1. (back)See ftp://ftp.cbo.gov/48xx/doc4808/11-20-MedicareLetter.pdf for cost estimate.

2. (back)For a discussion of the card program, see CRS Report RL32283, Medicare Endorsed Prescription Drug Discount Card Program, by [author name scrubbed].

3. (back) Under current law, a budget neutrality adjustment is made so that estimated total M+C payments in a given year will be equal to the total payments that would be made if payments were based solely on area-specific rates. The budget neutrality adjustment may only be applied to the blended rates, because rates cannot be reduced below the floor or minimum increase amounts.

4. (back) The Secretary must rebase, or update, 100% of FFS at least once every three years, but could also choose to update more often. In years in which the Secretary does not rebase FFS payments, MA payments would be based on the minimum update only.

5. (back)Beneficiaries receive 75% of average per capita savings in the form of a rebate. The federal government retains the remaining 25% of the average per capita savings and one-half of the amount retained by the federal government is available to the stabilization fund.
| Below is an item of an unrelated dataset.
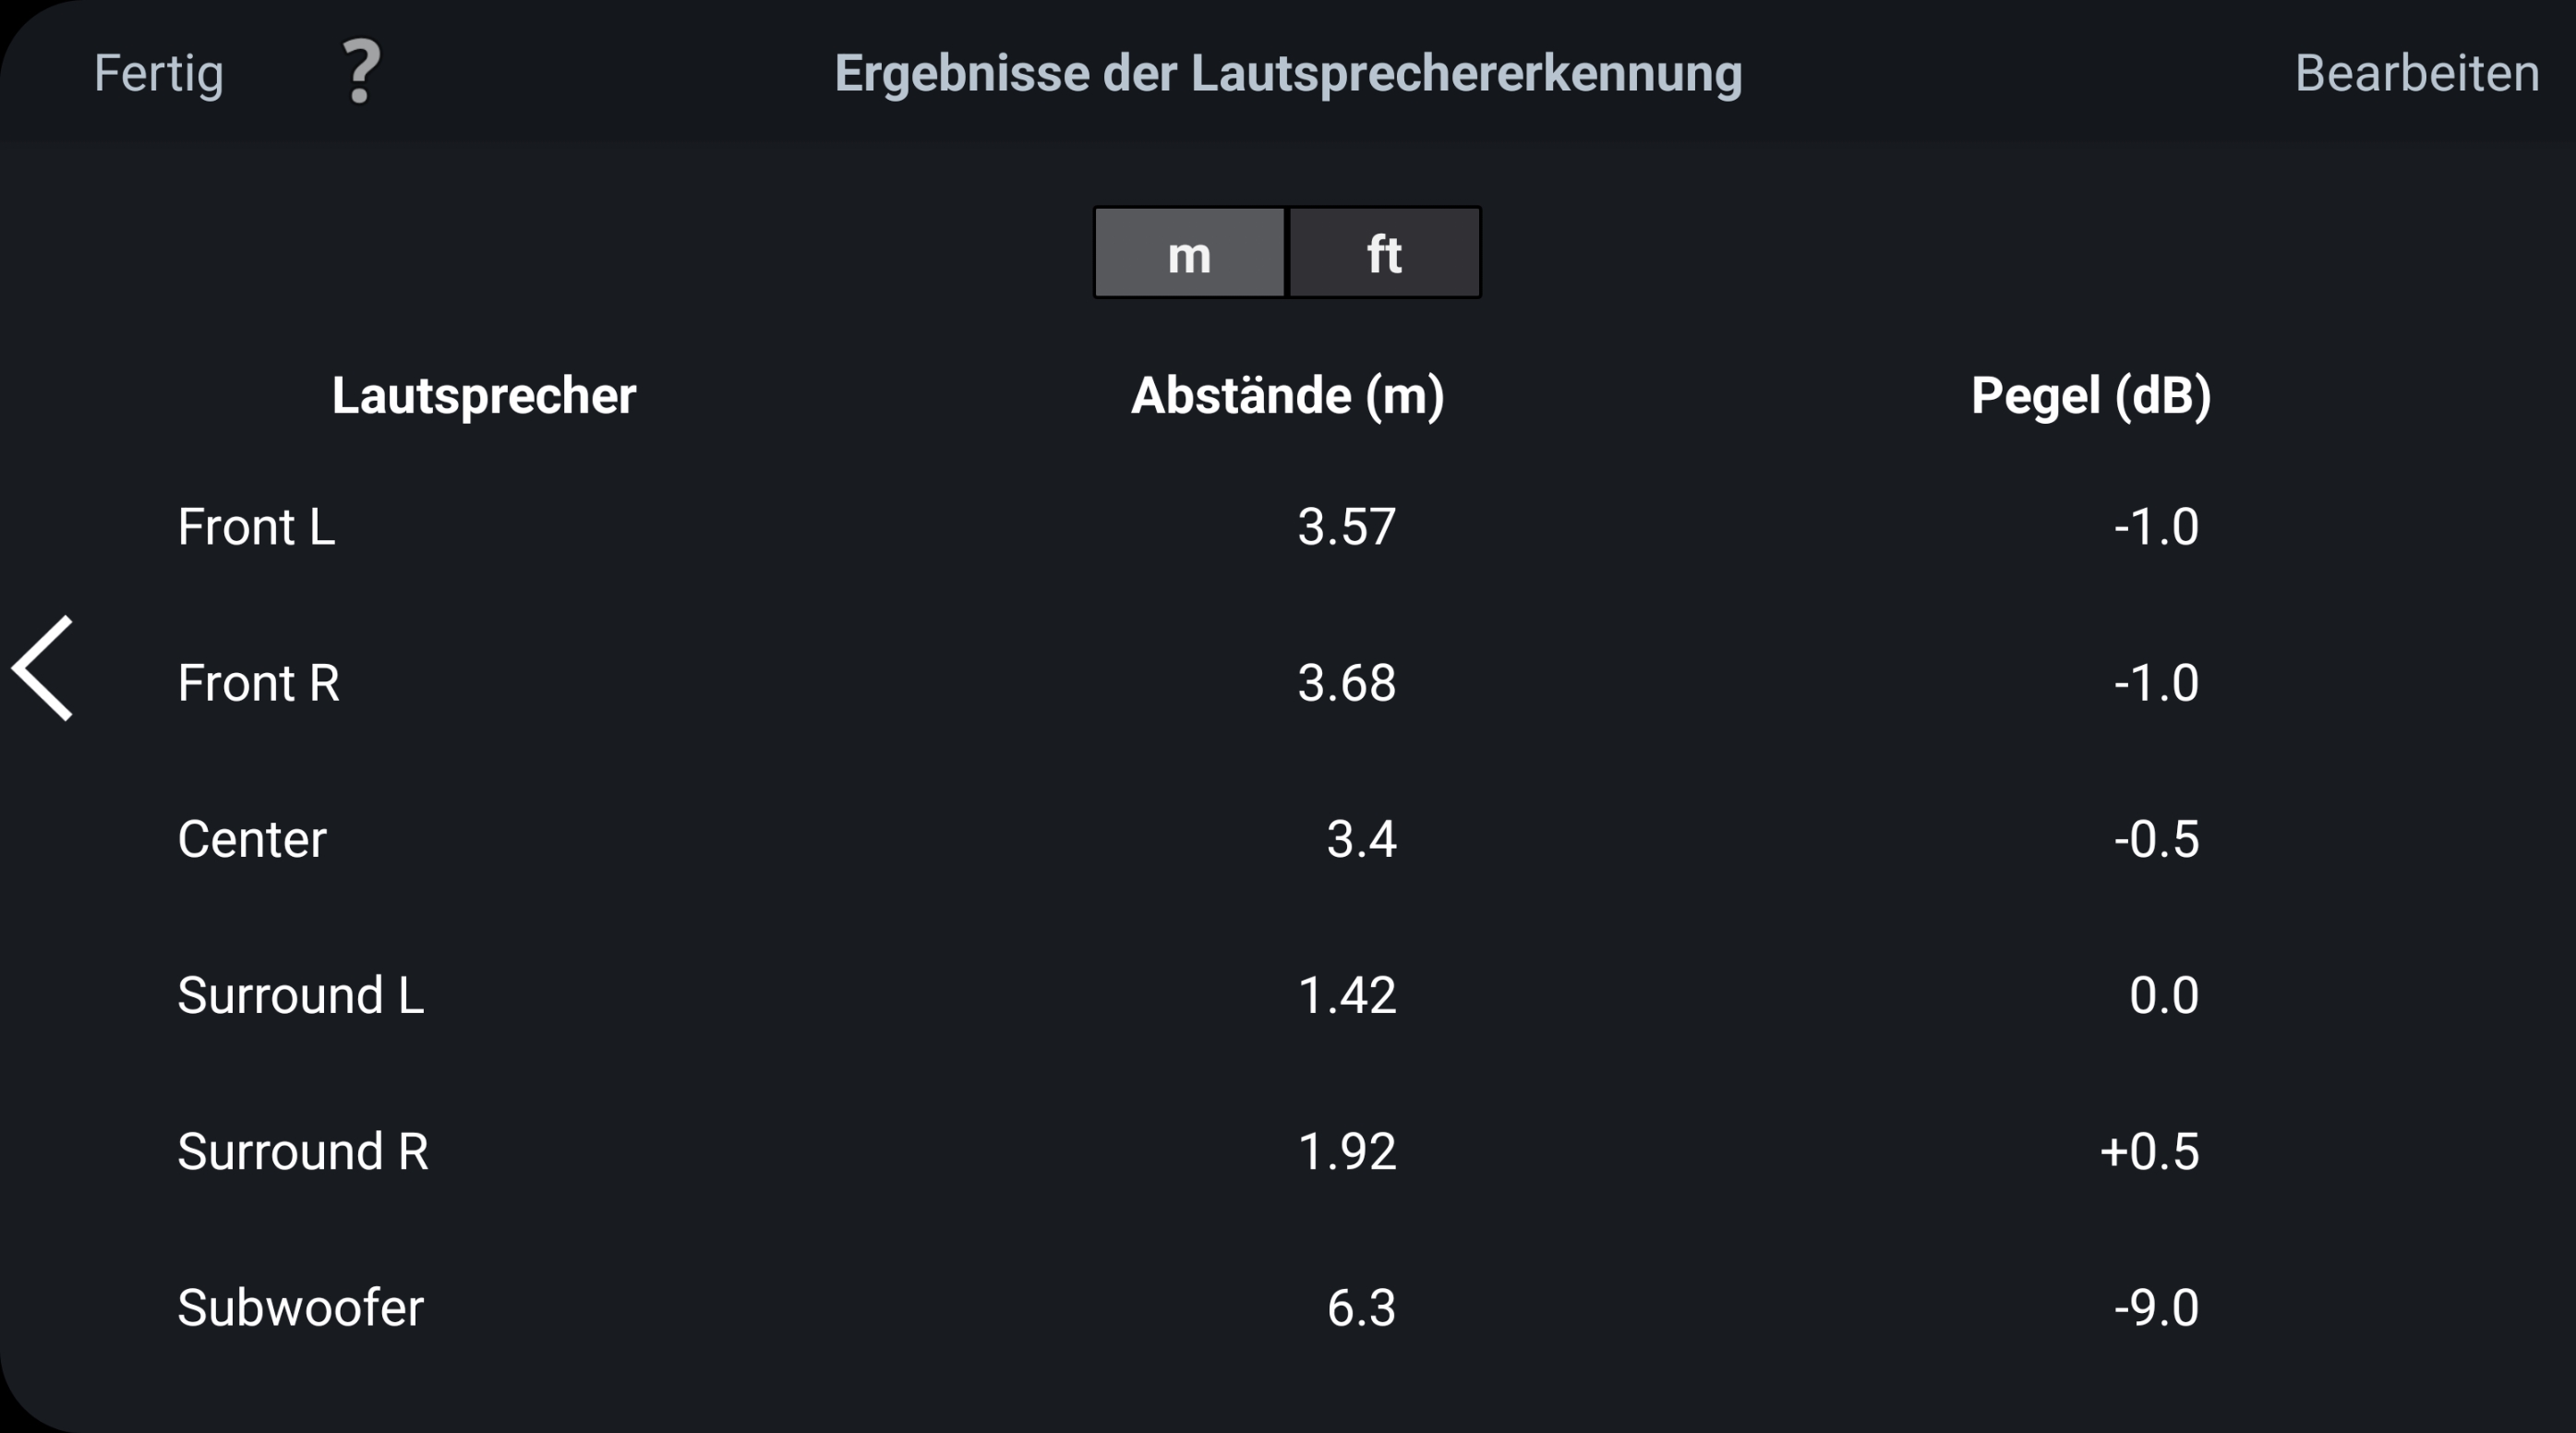The height and width of the screenshot is (1433, 2576).
Task: Tap Front L distance value 3.57
Action: click(1346, 527)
6. (back)Currently, 75% of the Part B trust fund financing comes from general revenues; the remaining 25% comes from beneficiary premiums that beneficiaries voluntarily pay to enroll in Medicare Part B. The 2003 monthly premium is $58.70. The Part A trust fund revenues come primarily from payroll taxes. Employers and employees each pay 1.45% of the employees earnings, while self-employed workers pay 2.9% of their net income. Other HI revenue sources include interest on the investments of the trust fund, federal income taxes on Social Security benefits, premiums from voluntary enrollees into Part A, railroad retirement account transfers and reimbursement for certain uninsured persons.

7. (back)A small number of Medicare beneficiaries are not entitled to Part A but are eligible to purchase the Part A benefit by paying monthly premiums, currently $316 per month.
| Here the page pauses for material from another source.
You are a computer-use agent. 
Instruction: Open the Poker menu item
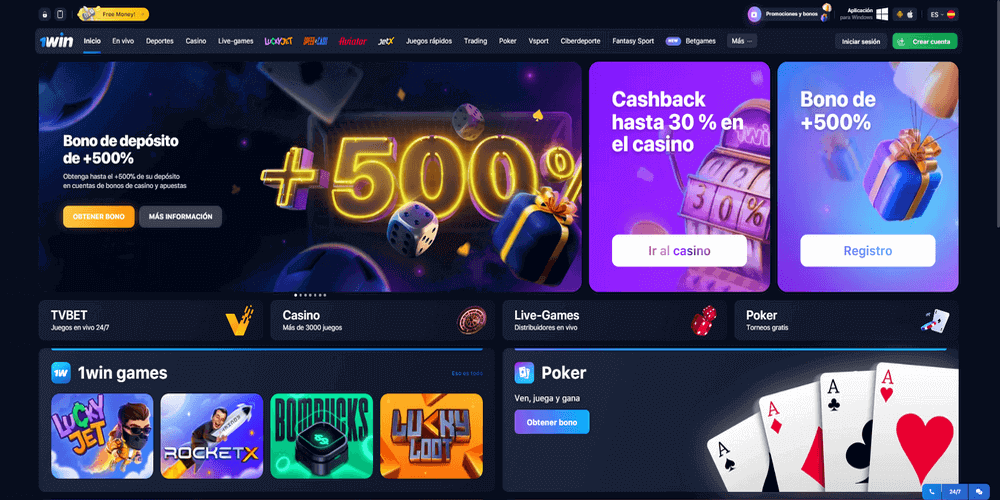click(x=508, y=41)
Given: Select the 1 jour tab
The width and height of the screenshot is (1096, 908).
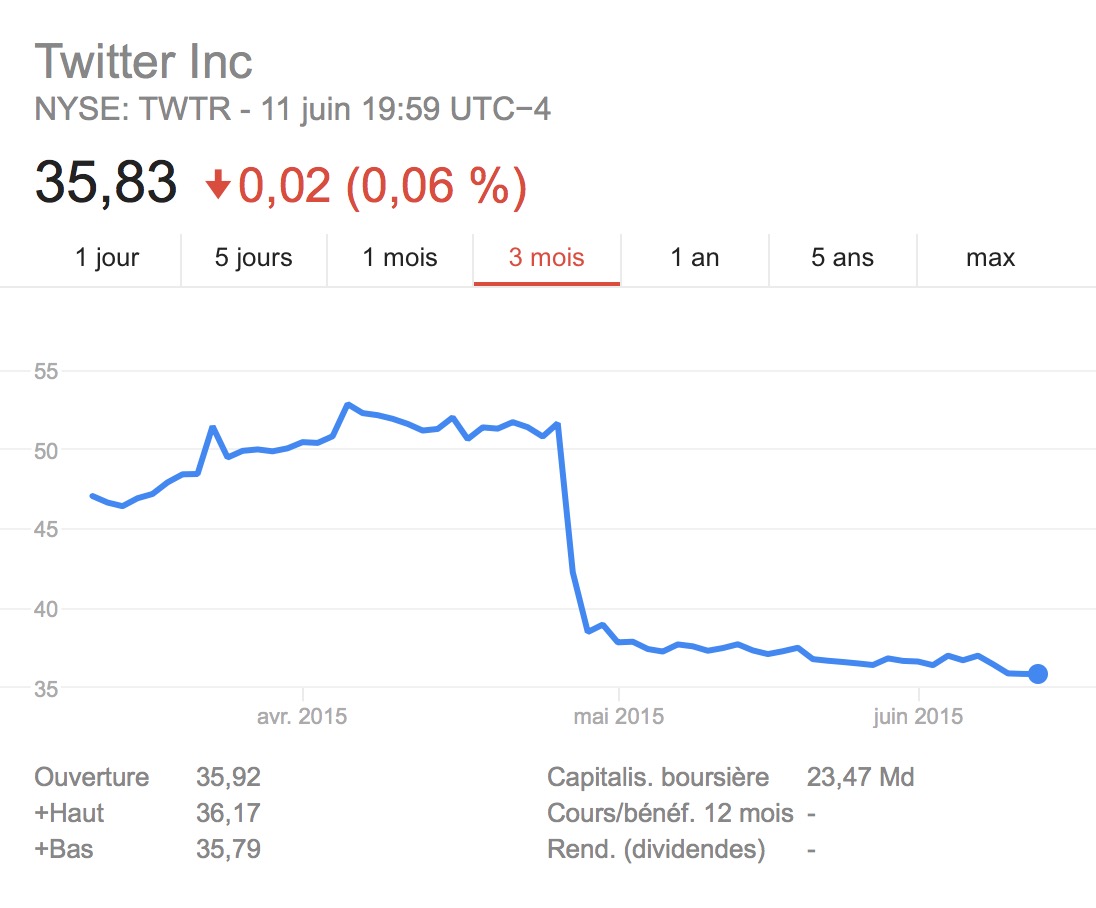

8. (back)Excluded from the list is interest on the Part A trust fund. According to the Medicare Trustees 2002 report, this amounted to approximately 7.7% of the revenue to the trust fund in 2002.

9. (back)For a detailed discussion of these provisions, see CRS Report RL32005, Medicare Fee-for-Service Modifications and Medicaid Provisions of H.R. 1 as Enacted, by [author name scrubbed] et al.